MOBITEKNO – Siapa saja yang sering mengakses berita atau social media di Internet beberapa hari ini mungkin penasaran kenapa banyak orang yang membicarakan game mobile Pokémon Go yang tersedia bagi pengguna mobile device iOS dan Android.
Game yang baru diluncurkan di beberapa negara saja ini (AS, Australia, Selandia Baru) berhasil menarik perhatian jutaan penggunanya (disebut trainer) yang ingin bernostalgia masa kecilnya (pertengahan 90-an hingga 2000-an awal) dan penasaran mencoba teknologi AR (augmented reality) yang dikemas ke dalam game tersebut.
Game Pokémon Go menggunakan AR agar para pengguna bisa menemukan Pokémon dengan dukungan peta GPS, kamera dan layar smartphone yang berada di lingkungan (nyata) sekitar mereka. Lingkungannya bisa beragam, baik di ruang keluarga, halaman, atau lokasi-lokasi publik yang telah ditentukan lainnya (disebut Pokéspot).
Tujuan utama dalam permainan Pokémon Go adalah menemukan, menangkap, melatih, dan mengadu makhluk/spesies Pokémon (saat ini sekitar 250 jenis Pokémon). Untuk menemukan makhluk, misalnya Pikachu atau Squirtle, yang berkeliaran tersebut, pengguna (pemain/player) Pokémon Go harus berkeliling dan secara acak menemukannya pada peta yang tampil di layar smartphone.
________________
Tulis kembali bagian kutipan tentang Pokémon Go, mulai dari kata-kata "Game Pokémon Go" dan berhenti setelah "lainnya (disebut Pokéspot).". Ganti "halaman" dengan "taman". Daftar setelah ini sama sekali tidak dipakai.

▶ Data yang diberikan:
________________
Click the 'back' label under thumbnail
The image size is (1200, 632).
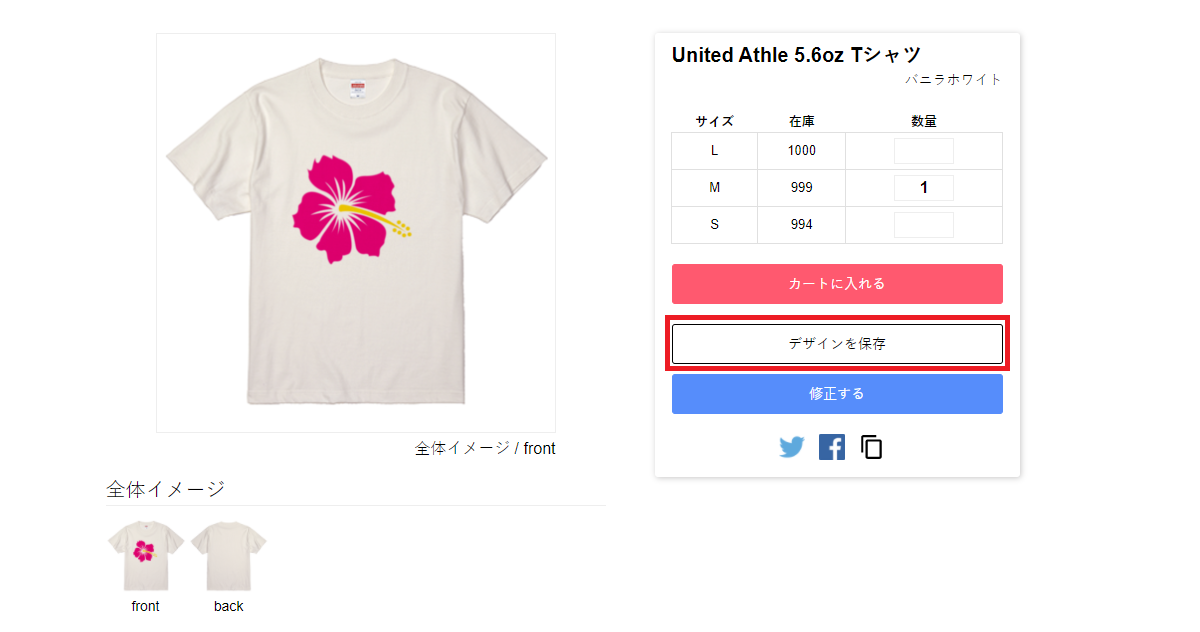(229, 606)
________________
▶ Jawaban:
Game Pokémon Go menggunakan AR agar para pengguna bisa menemukan Pokémon dengan dukungan peta GPS, kamera dan layar smartphone yang berada di lingkungan (nyata) sekitar mereka. Lingkungannya bisa beragam, baik di ruang keluarga, taman, atau lokasi-lokasi publik yang telah ditentukan lainnya (disebut Pokéspot).